The Rat Pack

The Rat Pack

Continuing HBO's tradition of unlikely, potentially incendiary biopics (Don King: Only In America, Citizen Cohn) is a new look at the Rat Pack, the star conglomeration revolving around Frank Sinatra, Dean Martin, and Sammy Davis Jr. (but especially Sinatra). Rather than providing a sweeping overview, The Rat Pack focuses on the period leading up to and immediately following John Kennedy's 1960 election. This also, perhaps not coincidentally, coincides with the height of the group, when Vegas-derived cool looked like it could push back the clock to a time before Elvis. Though possessing virtually no physical resemblance, Ray Liotta, Joe Mantegna, and Don Cheadle all do fine work as Sinatra, Martin, and Davis, respectively, and Kario Salem's script allows them to get at some of the intricacies of their relationships. But once everything is established, the movie doesn't have many other places to go. Sinatra's relationship with Kennedy (William L. Petersen) serves as one focal point, but it just as often distracts from the main story as it works as a metaphor for the Pack's rise and fall.
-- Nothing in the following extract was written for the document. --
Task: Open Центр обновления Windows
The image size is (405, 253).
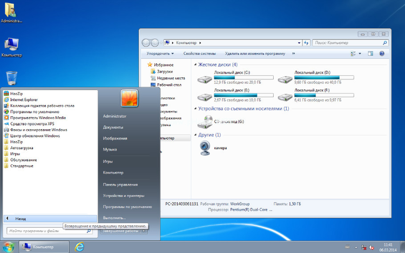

Though Dragonheart director Rob Cohen brings an extra level of panache, the standard HBO biopic style—in which nearly every scene seems designed to provide at least three crucial historical details—sometimes gets in the way of things. But the real reason anyone would want to watch a Rat Pack biopic (or some of the Rat Pack's movies, for that matter) is the personalities of those involved. Cohen's film shows both the genuine camaraderie behind the cool and the explosive tensions sometimes underlying both, in the process doing a fine job getting under the surface of its subjects.